Eigentlich habe ich das Buch meinen Freund geschenkt, der hat es allerdings langweilig gefunden. Als ich es dann gelesen habe, musste ich ihm zustimmen. Ich habe für 130 Seiten fünf Tage gebraucht. Dann haben mich auch die Zeitsprünge verwirrt und auch die Namen. Mein Bruder findet es allerdings super gut.

 

Hier einmal der Klappentext:

Einst bewachten die Zwerge den Steinernen Torweg, um das Geborgene Land mit seinen Menschen und Elben vor den Heeren des Bösen zu beschützen. Verrat bahnt Orks und Ogern den Weg, und das Tote Land breitet sich mit seinen Schrecken aus.

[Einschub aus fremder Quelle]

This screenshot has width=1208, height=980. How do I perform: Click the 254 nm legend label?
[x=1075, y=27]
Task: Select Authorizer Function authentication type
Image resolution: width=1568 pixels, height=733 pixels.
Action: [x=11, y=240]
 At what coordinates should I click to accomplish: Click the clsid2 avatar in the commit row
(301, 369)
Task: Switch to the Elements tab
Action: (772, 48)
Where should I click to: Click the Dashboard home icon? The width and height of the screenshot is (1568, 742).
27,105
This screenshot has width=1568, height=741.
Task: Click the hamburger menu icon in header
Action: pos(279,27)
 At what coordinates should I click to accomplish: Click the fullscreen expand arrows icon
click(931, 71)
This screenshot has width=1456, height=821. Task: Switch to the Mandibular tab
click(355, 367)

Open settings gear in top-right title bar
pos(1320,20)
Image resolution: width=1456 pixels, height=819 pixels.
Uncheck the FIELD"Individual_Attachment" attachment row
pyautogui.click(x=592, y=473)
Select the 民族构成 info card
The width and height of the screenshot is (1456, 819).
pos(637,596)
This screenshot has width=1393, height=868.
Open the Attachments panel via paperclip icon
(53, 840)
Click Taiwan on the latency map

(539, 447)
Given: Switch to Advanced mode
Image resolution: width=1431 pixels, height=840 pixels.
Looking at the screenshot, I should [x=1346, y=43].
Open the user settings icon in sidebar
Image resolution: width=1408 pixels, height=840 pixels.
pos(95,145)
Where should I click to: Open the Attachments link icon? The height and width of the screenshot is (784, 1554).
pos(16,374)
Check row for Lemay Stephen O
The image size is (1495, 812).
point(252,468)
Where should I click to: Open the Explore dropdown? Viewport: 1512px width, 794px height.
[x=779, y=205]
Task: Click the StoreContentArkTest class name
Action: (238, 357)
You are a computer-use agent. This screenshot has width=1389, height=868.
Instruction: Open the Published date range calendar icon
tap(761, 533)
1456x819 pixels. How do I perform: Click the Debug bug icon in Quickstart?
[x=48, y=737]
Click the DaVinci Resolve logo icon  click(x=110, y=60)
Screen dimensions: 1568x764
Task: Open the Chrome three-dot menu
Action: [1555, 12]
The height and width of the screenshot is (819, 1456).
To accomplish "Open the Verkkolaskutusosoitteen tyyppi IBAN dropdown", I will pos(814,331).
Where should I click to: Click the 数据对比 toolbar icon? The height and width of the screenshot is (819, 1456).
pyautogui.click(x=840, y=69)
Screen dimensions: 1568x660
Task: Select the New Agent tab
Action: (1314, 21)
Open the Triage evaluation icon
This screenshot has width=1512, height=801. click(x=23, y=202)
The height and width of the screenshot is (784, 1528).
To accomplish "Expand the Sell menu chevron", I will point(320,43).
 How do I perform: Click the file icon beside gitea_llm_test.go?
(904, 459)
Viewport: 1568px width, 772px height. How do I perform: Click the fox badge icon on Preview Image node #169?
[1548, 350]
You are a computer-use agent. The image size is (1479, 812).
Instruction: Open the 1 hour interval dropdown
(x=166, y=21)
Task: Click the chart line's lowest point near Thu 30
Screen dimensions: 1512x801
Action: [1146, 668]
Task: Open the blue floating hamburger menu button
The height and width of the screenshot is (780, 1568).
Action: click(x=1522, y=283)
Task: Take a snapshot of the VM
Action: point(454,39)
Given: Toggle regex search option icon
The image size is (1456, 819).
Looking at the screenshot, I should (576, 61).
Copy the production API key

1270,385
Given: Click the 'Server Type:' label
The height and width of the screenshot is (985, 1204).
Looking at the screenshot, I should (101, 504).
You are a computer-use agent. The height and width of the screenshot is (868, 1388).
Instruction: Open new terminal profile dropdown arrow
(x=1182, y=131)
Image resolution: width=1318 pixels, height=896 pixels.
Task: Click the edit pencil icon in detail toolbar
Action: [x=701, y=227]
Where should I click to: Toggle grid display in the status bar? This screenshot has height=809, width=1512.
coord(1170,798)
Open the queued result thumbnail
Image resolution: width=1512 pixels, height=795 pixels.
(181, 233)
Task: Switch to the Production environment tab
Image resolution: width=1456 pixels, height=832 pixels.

Der Zwerg Tungdil ist bei dem Magier Lot-Ionan unter Menschen aufgewachsen und kennt die Bräuche seines Volkes nur aus Büchern. Da wird der junge Schmied von seinem väterlichen Freund auf die Reise geschickt. Doch aus dem Botengang wird unverhofft das große Abenteuer. Um die Einheit der fünf Stämme zu bewahren, behauptet der greise Zwergengroßkönig Gundrabur, er sei ein verschollener Königssohn. Und plötzlich steht Tungdil an vorderster Front im Kampf gegen das Böse und muss das Geborgene Land retten.